> _TASK GOAL_
Look through the records below for the line with "buffer (238, 449)". Return that line and each one after it up to and including the line with "S'abonner (169, 1067)", exactly.

[Saved entries]
# # # #

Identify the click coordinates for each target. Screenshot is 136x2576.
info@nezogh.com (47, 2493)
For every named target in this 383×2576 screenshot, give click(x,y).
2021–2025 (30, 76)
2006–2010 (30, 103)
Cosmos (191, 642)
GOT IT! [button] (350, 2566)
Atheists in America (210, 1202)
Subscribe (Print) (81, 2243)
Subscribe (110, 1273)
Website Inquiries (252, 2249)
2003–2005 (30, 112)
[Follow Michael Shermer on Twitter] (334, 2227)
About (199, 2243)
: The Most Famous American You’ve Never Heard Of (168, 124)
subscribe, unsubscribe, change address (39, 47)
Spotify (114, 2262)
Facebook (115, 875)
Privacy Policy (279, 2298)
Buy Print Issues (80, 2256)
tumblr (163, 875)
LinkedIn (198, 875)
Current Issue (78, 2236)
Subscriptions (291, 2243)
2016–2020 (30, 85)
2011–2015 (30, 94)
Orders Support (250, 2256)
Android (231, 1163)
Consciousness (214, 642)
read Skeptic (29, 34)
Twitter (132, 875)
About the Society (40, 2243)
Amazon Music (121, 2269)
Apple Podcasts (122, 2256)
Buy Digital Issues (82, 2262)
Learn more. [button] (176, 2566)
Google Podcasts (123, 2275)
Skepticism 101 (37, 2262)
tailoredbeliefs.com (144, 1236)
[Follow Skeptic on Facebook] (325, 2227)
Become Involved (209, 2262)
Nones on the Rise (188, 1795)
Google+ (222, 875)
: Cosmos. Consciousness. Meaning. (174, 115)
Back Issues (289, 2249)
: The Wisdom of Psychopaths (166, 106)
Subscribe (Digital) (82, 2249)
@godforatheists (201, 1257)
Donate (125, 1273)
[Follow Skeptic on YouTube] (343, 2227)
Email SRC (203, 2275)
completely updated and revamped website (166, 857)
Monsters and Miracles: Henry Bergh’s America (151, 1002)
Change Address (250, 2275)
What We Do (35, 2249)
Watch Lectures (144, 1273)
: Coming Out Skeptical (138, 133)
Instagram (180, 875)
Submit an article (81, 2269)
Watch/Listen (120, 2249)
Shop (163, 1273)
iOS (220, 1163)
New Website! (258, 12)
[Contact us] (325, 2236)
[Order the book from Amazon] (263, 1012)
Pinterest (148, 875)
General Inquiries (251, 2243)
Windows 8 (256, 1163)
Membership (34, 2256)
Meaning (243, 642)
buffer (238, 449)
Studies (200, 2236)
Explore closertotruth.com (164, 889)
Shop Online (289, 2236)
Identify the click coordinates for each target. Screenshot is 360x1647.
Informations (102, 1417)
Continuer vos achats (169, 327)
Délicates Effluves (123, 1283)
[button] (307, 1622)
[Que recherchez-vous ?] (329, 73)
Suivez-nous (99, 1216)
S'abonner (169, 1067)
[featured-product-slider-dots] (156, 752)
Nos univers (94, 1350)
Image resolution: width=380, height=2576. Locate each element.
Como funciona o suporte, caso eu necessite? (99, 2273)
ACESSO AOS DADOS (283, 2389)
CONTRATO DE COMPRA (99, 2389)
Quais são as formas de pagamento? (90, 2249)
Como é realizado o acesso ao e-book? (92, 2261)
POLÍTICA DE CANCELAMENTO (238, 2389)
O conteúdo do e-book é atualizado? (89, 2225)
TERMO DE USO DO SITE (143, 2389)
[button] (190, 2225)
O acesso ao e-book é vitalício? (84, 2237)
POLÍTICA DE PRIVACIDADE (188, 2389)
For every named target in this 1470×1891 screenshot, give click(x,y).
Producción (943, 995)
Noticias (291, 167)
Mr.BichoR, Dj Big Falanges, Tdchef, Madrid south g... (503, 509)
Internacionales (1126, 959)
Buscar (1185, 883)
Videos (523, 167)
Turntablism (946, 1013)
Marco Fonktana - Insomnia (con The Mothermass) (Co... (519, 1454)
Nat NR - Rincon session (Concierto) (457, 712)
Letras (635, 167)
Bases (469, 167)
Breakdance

# # # #

> _WRITTEN RESPONSE_
buffer (238, 449)
Studies (200, 2236)
Explore closertotruth.com (164, 889)
Shop Online (289, 2236)
Identify the click coordinates for each target. Screenshot is 360x1647.
Informations (102, 1417)
Continuer vos achats (169, 327)
Délicates Effluves (123, 1283)
[button] (307, 1622)
[Que recherchez-vous ?] (329, 73)
Suivez-nous (99, 1216)
S'abonner (169, 1067)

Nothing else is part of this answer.